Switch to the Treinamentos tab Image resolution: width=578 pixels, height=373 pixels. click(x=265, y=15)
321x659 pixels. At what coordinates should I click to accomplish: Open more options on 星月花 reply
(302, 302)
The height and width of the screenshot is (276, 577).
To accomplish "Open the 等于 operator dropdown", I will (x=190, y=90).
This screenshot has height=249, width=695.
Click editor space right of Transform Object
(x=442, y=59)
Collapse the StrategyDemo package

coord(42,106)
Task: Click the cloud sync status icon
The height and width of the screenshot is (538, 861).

• Task prompt: Look for the string "screenshot" in the entries above. Copy every line that has it.

• Solution to this exercise:
The height and width of the screenshot is (276, 577).
This screenshot has height=249, width=695.
The height and width of the screenshot is (538, 861).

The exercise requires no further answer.